Understands geometric concepts such as perpendicularity, parallelism, tangency, congruency, similarity, reflections, symmetry, and transformations including flips, slides, turns, enlargements, and fractals.

#### Materials

-Brightly colored string or light rope, approximately five meters in length
-Overhead
-Overhead markers
-Blank transparencies (as many as necessary)
-Transparencies of the Blank Coordinate Axis and Practice with Perpendicular Lines (See Associated File)
-Optional: Copies of the Practice with Perpendicular Lines, one per student (See Associated File)
-Copies of Perpendicular Obstacle Course, one per student (See Associated File)
-Optional: Transparency of Perpendicular Obstacle Course and Obstacle Course Directions and Rubric (See Associated File)
-Protractors, one per student and teacher
-Tape
-Pencils with erasers for students

#### Preparations

1. Prepare a copy of each student handout ahead of time. (See Associated File)
2. Prepare teacher transparencies of the Blank Coordinate Axis, Practice with Perpendicular Lines and the optional Perpendicular Obstacle Course and Obstacle Course Directions and Rubric. (See Associated File)
3. Prepare the vertical for the introductory activity:
a. Tie one end of a piece onto one of the crossbars of the acoustical tile on your ceiling.
b. Allow the string to hang completely vertical, slightly taut.
c. Tape the bottom of your string to the floor.
d. Cut off the unused string and save for demonstration. (See Procedures, step #1)

#### Procedures

Note: This lesson examines the concept of perpendicularity only. Students should have prior knowledge and practice with - Using a rectangular coordinate system (graph), the student applies and algebraically verifies properties of two-and three- dimensional figures (including distance, midpoint, slope, parallelism, and perpendicularity). Students should also understand the following terms: line, intersection, and slope.

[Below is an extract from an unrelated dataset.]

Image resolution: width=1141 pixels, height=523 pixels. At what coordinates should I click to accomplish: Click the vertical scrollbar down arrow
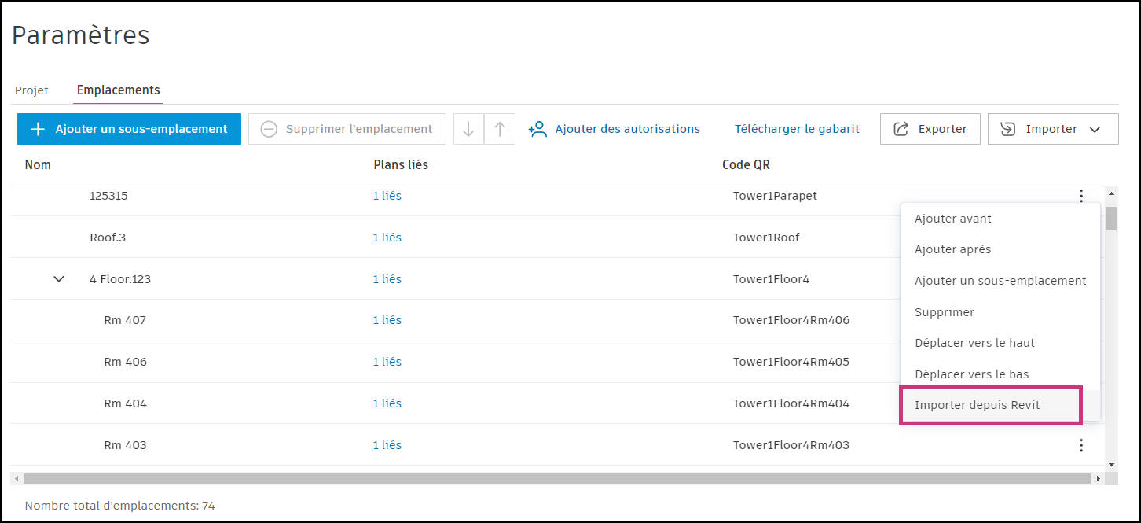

REVIEW OF PREREQUISITE CONCEPTS
1. PROMPT: “Examine the string extending from the floor to the ceiling. What geometric figure does it represent?” Ask for two volunteers. Have the volunteers come to the front of the room and take each end of the unused string. Ask them to hold the string taut. Point to the vertical string and the string held by the students. PROMPT: “Based on what we see with the first string, what does THIS string represent?” Students will likely indicate that it also represents a line. Note that some students may indicate that they are line segments, which is actually more correct, as our string models do indeed terminate!

2. Ask the students to intersect the two lines in any way they would like to do so. Make a sketch of their intersection on the overhead transparency and label it A. Leave space for four more sketches on the same overhead sheet.

3. Repeat Step 2 four more times so that the students have generated five different types of intersection. Label these lines B-E. Hopefully, they will have picked a perpendicular intersection. If not, continue on--it's no big deal!

4. Ask all of the students to get up and walk around the room. Give them about five minutes to examine the room and any real-world intersections that they can find.

5. Ask the students to return to their seats.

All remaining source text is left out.